It'll be a new year with new laws in Colorado.
Here's a roundup of what you can expect to change in 2018, starting Monday - New Year's Day.
- The DMV will have the power to suspend someone's drivers license for leaving the scene of an accident where someone is seriously hurt. Previously, they were required to revoke it.
- Teens who sext (or send messages that are sexual in nature) may not necessarily face a felony, or end up on the sex offense registry, as before. Teens who willingly send a nude photo to another teen could face a minor civil infraction and an educational class on the dangers of sexting. If a teen shares another teen's nude photo without permission, that could be a misdemeanor. Prosecutors still have the flexibility to charge someone with a more serious felony depending on the circumstances.

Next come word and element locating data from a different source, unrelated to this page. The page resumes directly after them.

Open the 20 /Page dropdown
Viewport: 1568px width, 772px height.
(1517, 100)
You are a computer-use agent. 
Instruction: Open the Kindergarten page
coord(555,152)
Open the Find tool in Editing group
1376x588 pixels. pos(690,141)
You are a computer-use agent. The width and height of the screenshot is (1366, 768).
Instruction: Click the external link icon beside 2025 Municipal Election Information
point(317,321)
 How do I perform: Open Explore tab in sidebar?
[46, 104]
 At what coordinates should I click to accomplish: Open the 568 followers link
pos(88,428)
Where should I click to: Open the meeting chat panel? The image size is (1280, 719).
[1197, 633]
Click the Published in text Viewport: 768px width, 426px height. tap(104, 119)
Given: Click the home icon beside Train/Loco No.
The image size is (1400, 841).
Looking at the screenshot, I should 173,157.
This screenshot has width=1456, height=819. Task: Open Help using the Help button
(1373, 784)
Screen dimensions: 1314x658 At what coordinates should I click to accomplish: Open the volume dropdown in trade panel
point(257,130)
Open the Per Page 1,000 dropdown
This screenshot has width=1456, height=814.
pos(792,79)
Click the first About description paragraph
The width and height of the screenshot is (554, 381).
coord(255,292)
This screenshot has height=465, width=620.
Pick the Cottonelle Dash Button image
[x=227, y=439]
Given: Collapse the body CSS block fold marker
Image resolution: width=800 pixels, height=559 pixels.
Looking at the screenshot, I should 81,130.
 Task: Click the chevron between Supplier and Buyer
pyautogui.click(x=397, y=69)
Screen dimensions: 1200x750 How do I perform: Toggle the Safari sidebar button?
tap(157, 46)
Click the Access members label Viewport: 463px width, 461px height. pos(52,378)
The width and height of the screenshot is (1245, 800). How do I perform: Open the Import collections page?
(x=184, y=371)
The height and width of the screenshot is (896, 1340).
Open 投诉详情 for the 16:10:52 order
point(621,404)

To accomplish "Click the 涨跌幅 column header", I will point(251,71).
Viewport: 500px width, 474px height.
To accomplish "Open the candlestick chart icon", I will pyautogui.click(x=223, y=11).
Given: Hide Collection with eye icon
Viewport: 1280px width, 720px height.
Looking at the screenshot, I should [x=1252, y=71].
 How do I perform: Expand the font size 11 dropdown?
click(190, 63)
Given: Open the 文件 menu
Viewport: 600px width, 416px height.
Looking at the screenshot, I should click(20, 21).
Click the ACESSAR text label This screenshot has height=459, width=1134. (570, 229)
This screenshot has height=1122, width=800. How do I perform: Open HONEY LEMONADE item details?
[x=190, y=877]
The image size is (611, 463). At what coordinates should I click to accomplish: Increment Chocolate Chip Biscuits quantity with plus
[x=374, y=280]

- Most hospitals and doctors will be required to show you a menu of services with their prices. It was introduced as the "Transparency in Health Care Prices Act." Hospitals and other providers would have to tell patients publicly what they would charge if the public came to them and wanted to pay directly. Some hospitals are already getting a head start; websites for Rose Medical Center and Denver Health show prices for some of the most common procedures. That list includes giving birth.
- Be prepared to face felony charges if you're growing more than 16 marijuana plants at your house, unless a more local law says otherwise.
- The law of "mandatory reporters" has grown, in terms of who is responsible for reporting suspected child abuse. That actually goes into effect on Sunday.